US Masters 2010 preview: Tiger Woods
Golf Monthly's Bill Elliott has been making the trip to Augusta for years so who better than our editor-at-large to open up our Masters 2010 preview
Tiger to return?
So Augusta is harder than ever before and better for it. The problem comes when the weather turns a bleak face on the picture, the feel goes out of the players' games, so they turn nervous and defensive, and the chilled spectators withdraw within themselves.
The opportunity remains, however, for a stellar back nine to produce Sunday play unlike any other Major venue. As always, it's up to the ambition of the competitors to embrace this thought and to go for glory, rather than a big cheque. It remains the most enticing strokeplay prospect of the year.
Last year's play-off trio of Angel Cabrera, Kenny Perry and Chad Campbell may have been about as likely a final group as Mickey, Donald and Pluto up on a break from neighbouring Florida, but even their combined tonnage failed to dilute interest in what they had to do to make it into the last act of what was a compelling drama from start to last. For the first time in a while, the old spectator explosions of yelps and yells were back and hanging noisily in the once-more sultry air. It was good to hear, and let us hope for more of the same this year.
Of course, whether Tiger Woods emerges with them is - at the time this is being written anyway - unknown. For the sake of argument, let's assume that he will be there. If he is, then obviously he has to remain one of the favourites to win it. Not, mind you, the overwhelming favourite, no matter what the bookmakers may claim.
The fact is that Tiger has not played particularly terrific golf at Augusta for a few years now. At least not by his standards. He last won in 2005. Since then he has finished third, second, second and sixth. In 13 Masters as a professional, Woods has won four and only finished outside the top ten on three occasions. While there can be no doubt that he is a contender every time he plays, Augusta National is not yet lying down and allowing him to trample all over these cosseted acres. Oddly, to this eye anyway, it has been his putting that has let him down at crucial moments.

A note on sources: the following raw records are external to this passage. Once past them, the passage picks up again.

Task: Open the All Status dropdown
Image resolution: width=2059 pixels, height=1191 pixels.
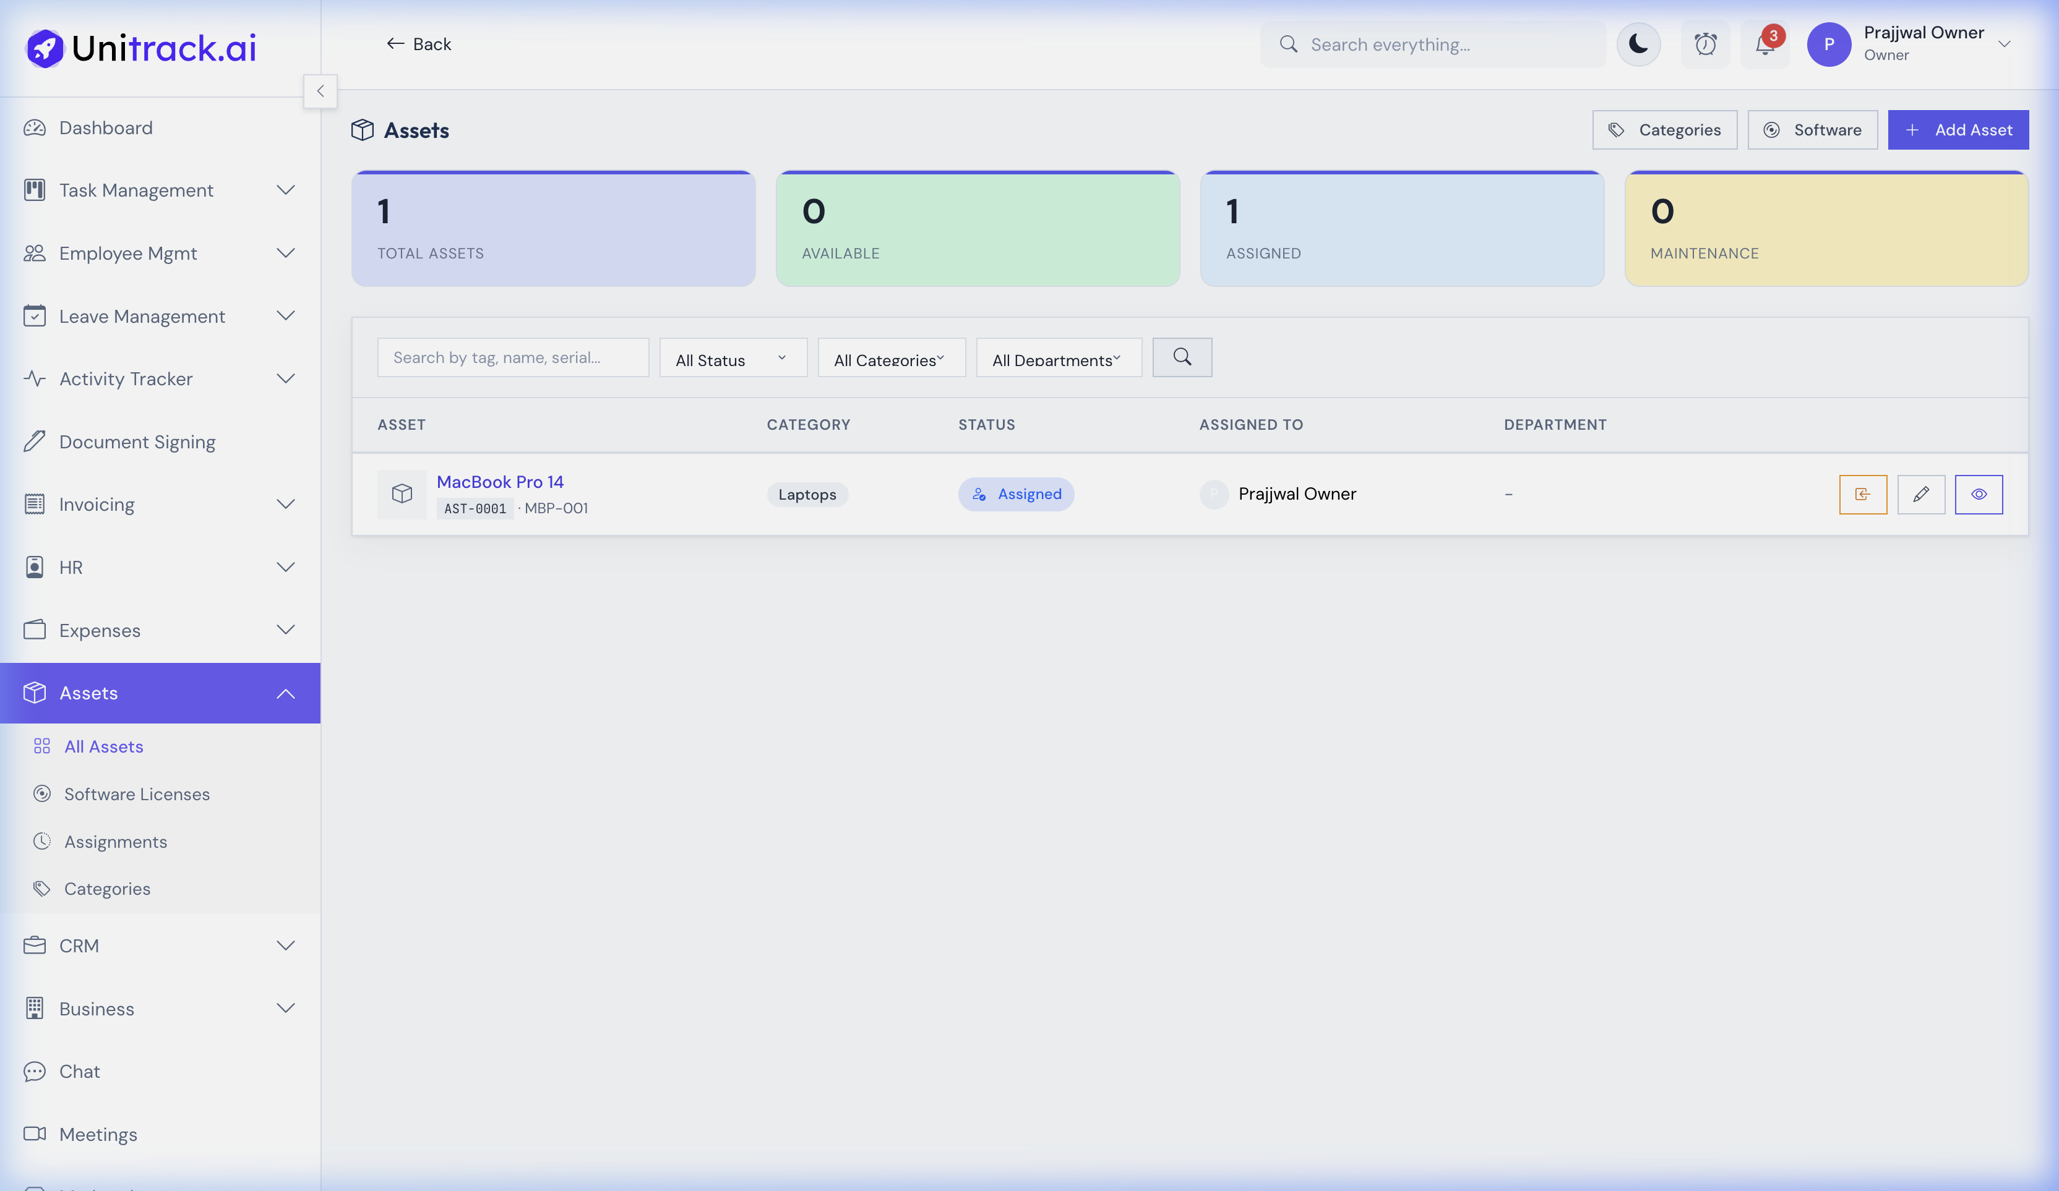Action: pyautogui.click(x=732, y=358)
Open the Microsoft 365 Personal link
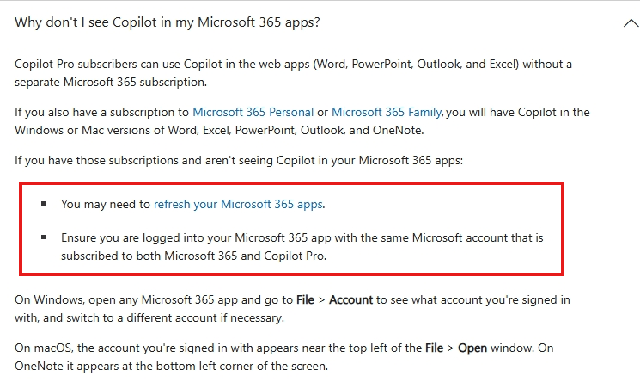This screenshot has width=640, height=382. 253,112
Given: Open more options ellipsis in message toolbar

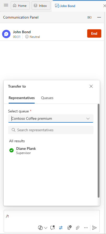Looking at the screenshot, I should (x=86, y=228).
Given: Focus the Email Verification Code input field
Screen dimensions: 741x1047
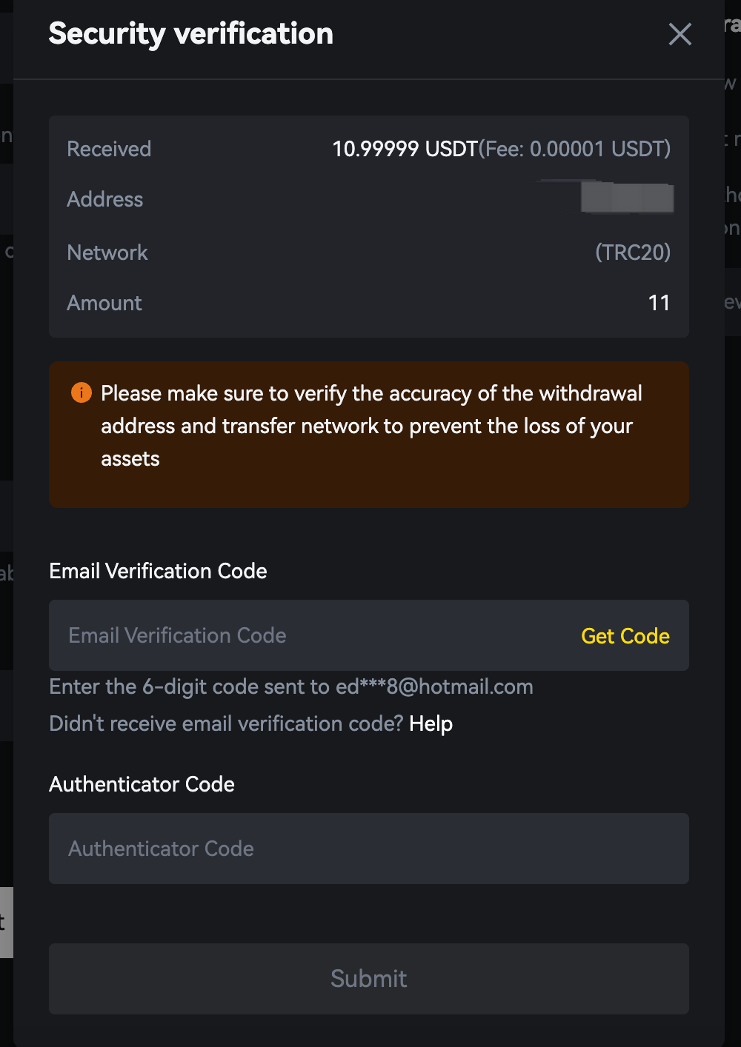Looking at the screenshot, I should (x=311, y=635).
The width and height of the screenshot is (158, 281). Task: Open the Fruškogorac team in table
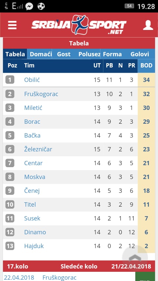click(41, 94)
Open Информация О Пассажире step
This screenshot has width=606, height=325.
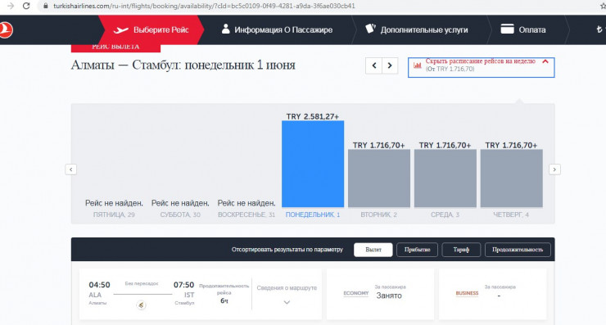coord(277,29)
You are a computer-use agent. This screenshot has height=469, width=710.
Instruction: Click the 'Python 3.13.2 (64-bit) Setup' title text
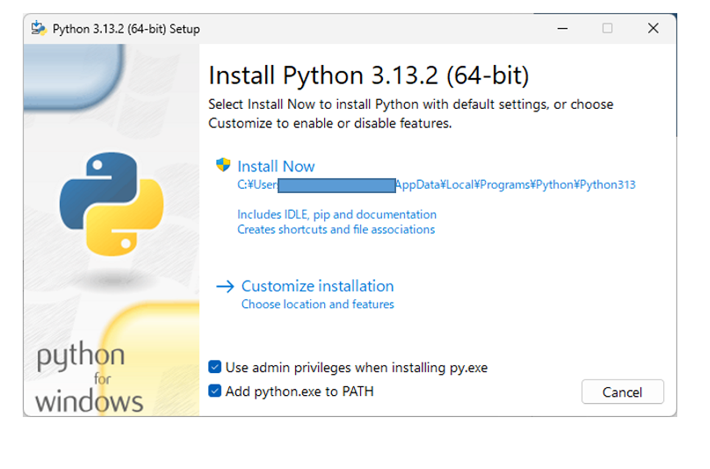pos(126,29)
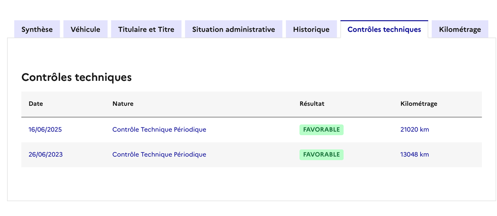Click the Contrôles techniques section heading

76,77
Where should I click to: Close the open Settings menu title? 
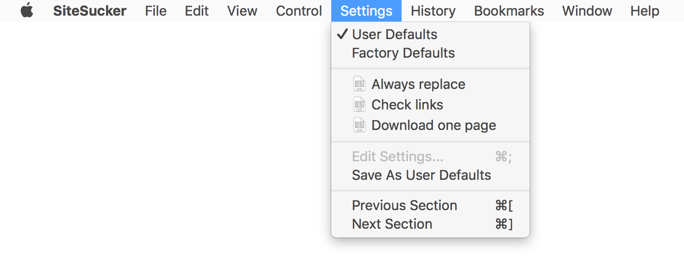(x=366, y=11)
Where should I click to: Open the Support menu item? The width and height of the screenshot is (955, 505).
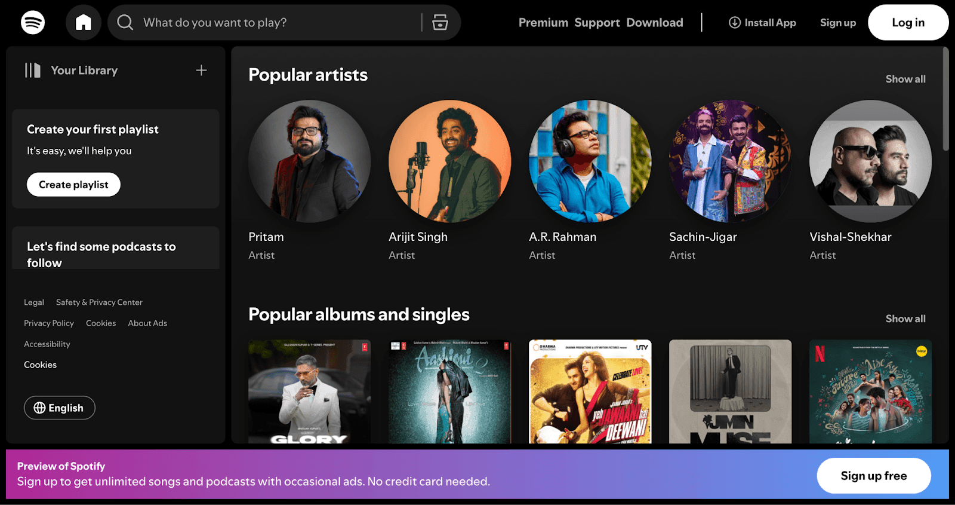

How will the media and public treat him if he does appear, following several months of unmitigated scandal and a retreat from view? I suspect the reaction will be subdued. Woods' own reaction to an extraordinary and hurtful public examination of his private life has been, with hindsight, entirely predictable. He's always tried to maintain anonymity away from the big stages, and to give away as little as possible to either a reporter or a fan. Depending on your view, his televised mia culpa speech was either an orchestrated, corporate cringe, or a rare show of attentive sincerity.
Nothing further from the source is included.